ISLAMABAD, Nov 10 The government assured the National Assembly on Tuesday it would execute any court warrants against ex-president Pervez Musharraf as the former military dictator came under fire from both sides of the house, though the treasury benches ignored an opposition call to reply to his latest criticism of President Asif Ali Zardari.
Opposition leader Chaudhry Nisar Ali Khan was cheered by desk-thumping from both opposition and treasury benches as he lambasted Mr Musharraf for “using such (insulting) words against the elected president of Pakistan” and, while demanding a government response to it, repeated his Pakistan Muslim League-N's demand for a high treason trial of the former army chief for his violations of the Constitution.

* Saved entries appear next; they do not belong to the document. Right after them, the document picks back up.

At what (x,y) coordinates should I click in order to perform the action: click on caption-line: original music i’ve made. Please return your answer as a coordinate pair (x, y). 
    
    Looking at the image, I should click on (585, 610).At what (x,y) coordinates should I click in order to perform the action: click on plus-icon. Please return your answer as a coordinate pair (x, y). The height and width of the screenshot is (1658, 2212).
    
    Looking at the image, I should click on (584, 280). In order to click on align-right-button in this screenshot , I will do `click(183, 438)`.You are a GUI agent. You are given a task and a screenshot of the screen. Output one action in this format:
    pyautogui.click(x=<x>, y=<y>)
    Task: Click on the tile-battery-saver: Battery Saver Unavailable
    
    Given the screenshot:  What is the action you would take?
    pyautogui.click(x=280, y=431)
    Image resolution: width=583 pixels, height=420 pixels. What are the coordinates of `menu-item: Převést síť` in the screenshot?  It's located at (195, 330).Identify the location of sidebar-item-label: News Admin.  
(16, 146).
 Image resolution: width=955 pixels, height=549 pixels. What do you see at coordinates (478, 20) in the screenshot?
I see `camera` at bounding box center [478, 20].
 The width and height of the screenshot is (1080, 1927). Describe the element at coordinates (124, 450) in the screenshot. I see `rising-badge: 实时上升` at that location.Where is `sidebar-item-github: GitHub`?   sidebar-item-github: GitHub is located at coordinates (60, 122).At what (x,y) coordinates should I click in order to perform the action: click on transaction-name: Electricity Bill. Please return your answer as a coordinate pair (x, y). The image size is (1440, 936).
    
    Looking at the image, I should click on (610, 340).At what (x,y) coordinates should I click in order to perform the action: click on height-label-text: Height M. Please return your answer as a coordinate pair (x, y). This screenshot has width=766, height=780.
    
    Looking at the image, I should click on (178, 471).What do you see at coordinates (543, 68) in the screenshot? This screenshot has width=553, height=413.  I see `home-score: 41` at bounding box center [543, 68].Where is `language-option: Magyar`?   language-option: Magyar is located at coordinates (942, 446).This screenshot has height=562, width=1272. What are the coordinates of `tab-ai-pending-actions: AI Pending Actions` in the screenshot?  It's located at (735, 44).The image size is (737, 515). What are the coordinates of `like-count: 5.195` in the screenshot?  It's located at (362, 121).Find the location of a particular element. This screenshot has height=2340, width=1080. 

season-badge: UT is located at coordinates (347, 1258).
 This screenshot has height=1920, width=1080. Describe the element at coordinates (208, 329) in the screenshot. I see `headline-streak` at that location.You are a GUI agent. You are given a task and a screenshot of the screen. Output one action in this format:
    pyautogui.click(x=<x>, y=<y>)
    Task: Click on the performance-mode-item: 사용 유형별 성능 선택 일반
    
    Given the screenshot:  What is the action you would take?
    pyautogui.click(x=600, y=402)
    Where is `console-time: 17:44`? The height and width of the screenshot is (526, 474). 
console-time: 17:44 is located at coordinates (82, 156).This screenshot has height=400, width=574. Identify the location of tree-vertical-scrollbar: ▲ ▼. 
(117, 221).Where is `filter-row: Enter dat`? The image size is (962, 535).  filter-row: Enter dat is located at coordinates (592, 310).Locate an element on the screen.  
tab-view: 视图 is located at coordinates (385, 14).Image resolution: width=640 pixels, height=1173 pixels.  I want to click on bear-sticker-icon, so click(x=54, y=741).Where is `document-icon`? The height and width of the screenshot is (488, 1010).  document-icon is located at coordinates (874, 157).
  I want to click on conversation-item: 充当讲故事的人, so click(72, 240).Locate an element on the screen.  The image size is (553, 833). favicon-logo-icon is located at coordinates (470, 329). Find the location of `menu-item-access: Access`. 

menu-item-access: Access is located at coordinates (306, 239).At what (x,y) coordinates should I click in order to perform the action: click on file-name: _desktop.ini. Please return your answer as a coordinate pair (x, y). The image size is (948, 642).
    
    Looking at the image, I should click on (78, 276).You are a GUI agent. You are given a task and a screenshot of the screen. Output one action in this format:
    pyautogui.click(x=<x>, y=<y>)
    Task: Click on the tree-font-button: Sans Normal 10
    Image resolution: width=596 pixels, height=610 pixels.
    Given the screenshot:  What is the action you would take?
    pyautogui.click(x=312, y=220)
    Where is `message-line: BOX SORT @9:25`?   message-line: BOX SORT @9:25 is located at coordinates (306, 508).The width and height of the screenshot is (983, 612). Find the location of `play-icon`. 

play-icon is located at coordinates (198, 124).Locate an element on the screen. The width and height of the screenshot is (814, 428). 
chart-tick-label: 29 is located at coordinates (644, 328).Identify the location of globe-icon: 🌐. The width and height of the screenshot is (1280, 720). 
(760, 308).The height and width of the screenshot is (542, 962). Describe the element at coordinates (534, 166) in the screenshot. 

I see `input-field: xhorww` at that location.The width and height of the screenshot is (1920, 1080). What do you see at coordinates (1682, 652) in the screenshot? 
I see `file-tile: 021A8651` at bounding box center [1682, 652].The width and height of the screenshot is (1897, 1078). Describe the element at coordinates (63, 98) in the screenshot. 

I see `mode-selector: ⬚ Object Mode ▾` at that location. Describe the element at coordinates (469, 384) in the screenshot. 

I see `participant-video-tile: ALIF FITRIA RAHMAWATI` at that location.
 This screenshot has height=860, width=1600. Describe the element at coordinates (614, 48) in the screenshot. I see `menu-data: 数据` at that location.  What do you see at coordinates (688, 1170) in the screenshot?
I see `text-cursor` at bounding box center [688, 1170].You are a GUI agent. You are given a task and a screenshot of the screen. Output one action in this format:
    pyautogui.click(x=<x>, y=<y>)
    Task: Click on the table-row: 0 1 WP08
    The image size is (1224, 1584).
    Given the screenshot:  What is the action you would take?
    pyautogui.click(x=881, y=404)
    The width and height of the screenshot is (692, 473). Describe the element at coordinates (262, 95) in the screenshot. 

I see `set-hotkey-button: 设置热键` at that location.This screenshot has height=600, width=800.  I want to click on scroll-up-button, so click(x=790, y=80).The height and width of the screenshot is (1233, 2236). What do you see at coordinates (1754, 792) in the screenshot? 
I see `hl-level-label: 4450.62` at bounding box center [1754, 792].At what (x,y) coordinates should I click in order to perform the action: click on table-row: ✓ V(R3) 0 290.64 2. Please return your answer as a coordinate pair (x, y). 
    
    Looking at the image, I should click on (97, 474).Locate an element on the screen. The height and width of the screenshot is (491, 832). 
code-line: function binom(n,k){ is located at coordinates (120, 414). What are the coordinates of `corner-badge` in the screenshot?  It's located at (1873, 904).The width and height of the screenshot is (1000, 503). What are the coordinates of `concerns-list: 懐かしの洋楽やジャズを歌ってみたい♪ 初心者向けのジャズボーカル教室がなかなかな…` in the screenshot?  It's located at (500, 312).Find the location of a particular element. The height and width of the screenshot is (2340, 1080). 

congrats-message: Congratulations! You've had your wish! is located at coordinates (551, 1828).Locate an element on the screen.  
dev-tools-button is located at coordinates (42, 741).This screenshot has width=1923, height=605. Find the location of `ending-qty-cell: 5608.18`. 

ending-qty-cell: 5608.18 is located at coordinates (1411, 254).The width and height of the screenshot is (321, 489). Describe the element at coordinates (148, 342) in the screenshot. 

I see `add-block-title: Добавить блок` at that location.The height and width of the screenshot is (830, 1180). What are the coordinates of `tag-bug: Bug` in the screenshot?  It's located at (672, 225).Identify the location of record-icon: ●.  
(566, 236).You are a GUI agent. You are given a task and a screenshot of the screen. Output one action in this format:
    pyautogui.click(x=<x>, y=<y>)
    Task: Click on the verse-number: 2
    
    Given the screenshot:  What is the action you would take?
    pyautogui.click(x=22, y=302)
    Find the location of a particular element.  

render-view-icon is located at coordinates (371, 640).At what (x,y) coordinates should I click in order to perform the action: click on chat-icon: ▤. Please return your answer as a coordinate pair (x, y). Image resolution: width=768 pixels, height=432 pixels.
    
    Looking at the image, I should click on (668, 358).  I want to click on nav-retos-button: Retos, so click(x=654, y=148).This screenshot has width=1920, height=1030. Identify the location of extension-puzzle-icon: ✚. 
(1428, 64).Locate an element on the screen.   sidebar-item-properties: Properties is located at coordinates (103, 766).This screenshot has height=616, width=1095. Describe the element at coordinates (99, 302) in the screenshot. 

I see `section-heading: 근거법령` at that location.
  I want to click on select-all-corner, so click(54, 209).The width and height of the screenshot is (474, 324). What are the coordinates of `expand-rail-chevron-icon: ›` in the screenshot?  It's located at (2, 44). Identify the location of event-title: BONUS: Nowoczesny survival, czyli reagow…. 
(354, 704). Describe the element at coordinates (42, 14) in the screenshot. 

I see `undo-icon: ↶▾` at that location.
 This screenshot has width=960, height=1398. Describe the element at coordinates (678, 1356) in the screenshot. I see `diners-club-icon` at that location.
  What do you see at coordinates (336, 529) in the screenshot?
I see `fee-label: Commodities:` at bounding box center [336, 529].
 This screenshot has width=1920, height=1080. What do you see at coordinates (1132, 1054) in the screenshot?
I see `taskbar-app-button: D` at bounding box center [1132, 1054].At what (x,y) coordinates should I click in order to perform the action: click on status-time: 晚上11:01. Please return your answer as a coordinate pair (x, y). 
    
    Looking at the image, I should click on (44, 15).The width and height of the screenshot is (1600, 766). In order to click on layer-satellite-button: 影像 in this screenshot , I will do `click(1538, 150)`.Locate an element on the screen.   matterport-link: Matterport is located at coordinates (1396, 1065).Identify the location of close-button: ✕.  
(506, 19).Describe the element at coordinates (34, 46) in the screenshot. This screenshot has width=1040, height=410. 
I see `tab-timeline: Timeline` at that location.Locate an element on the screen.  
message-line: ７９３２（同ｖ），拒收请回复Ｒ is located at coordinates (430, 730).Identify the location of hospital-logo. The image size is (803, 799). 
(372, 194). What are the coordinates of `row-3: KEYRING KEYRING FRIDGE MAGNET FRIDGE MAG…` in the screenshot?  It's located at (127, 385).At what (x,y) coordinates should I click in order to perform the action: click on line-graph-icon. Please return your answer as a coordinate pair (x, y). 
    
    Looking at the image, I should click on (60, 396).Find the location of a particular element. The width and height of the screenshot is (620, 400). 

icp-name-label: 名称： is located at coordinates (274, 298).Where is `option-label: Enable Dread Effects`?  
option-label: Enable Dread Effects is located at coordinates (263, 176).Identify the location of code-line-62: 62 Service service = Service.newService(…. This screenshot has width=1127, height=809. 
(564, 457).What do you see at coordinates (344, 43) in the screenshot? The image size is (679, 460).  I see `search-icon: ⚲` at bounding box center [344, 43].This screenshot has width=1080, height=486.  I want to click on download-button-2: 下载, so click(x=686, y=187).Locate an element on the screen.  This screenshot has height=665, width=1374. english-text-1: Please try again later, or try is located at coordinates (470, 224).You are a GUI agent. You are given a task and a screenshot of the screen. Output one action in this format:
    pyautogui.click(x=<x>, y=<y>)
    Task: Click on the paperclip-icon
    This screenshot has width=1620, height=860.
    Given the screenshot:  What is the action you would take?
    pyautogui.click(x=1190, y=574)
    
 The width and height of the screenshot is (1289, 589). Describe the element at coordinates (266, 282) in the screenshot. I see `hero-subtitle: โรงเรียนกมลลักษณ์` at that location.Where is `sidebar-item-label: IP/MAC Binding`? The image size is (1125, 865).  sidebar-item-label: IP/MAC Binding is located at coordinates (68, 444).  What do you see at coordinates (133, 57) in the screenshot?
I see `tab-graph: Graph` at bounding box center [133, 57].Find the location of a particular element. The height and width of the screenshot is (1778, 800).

Parliamentary Affairs Minister Babar Awan dismissed the retired general's remarks about President Zardari in an interview to an American journalist that appeared in The New Yorker magazine as “non-serious” and “unworthy of a reply”, but predicted that the “divine rope” could be tightening for the former president, saying “That is about to come.”
And then he said “If a Pakistani court issues any proclamation, warrant or red warrant (against the former president) we will not become an obstruction in its way. Rather we will execute it. This is my commitment to the house.”
The minister did not refer to any case in which such a warrant could be issued against the retired general, who ruled Pakistan for about nine years after seizing power in an Oct 12, 1999, coup that toppled then prime minister Nawaz Sharif and resigned as president on Aug 18, 2008, to escape a threatened impeachment by parliament.
But at least two first information reports have been registered with police against General Musharraf — one in Dera Bugti for allegedly ordering the killing of Baloch leader Akbar Khan Bugti in his cave hideout in a 2006 military operation and another in Islamabad for keeping judges of superior courts under house arrest after his extra-constitutional emergency proclamation of Nov 3, 2008.
The PML-N wants General Musharraf tried under Article 6 of the Constitution for high reason, which is punishable with death, for imposing the Nov 3 emergency and suspending the Constitution in his capacity as the army chief.
Chaudhry Nisar regretted that even two days after reports of Musharraf's interview with journalist Seyour Hersh appeared in local newspapers, nobody from the government came forward to respond to the insulting remarks, which described the president as a “criminal”, a “fraud” and a “third-rater”.
He said that despite his own serious reservations about Mr Zardari, “we cannot allow a man who attacked the country's Constitution and used army as mafia ... to use such words against the elected president of Pakistan”.
The opposition leader said he would like the government -- particularly Prime Minister Yousuf Raza Gilani -- to take the house into confidence in the next three to four days before its prorogation about power cuts, sugar crisis, the fate of criminal cases likely to be revived after the demise of controversial National Reconciliation Ordinance and the fate of a new accountability law to replace the notorious National Accountability Bureau.
In a reference to disputed charges brought against Mr Zardari in the 1990s and withdrawn under the NRO, the parliamentary affairs minister said the PPP was neither afraid of the cases in the past nor it would be in the future so long as proceedings were transparent.
He also assured the house that he would talk to the prime minister and Interior Minister Rehman Malik about Chaudhry Nisar's demand for a government explanation on the shooting to death of a suspected would-be suicide bomber near a police checkpoint in Islamabad on Sunday night, after fears were voiced in press reports that it could have been a managed shootout.
Mr Awan said the government could not countenance any extra-judicial killing and added that the interior minister was likely to explain the incident on Wednesday, when the house will meet at 4pm.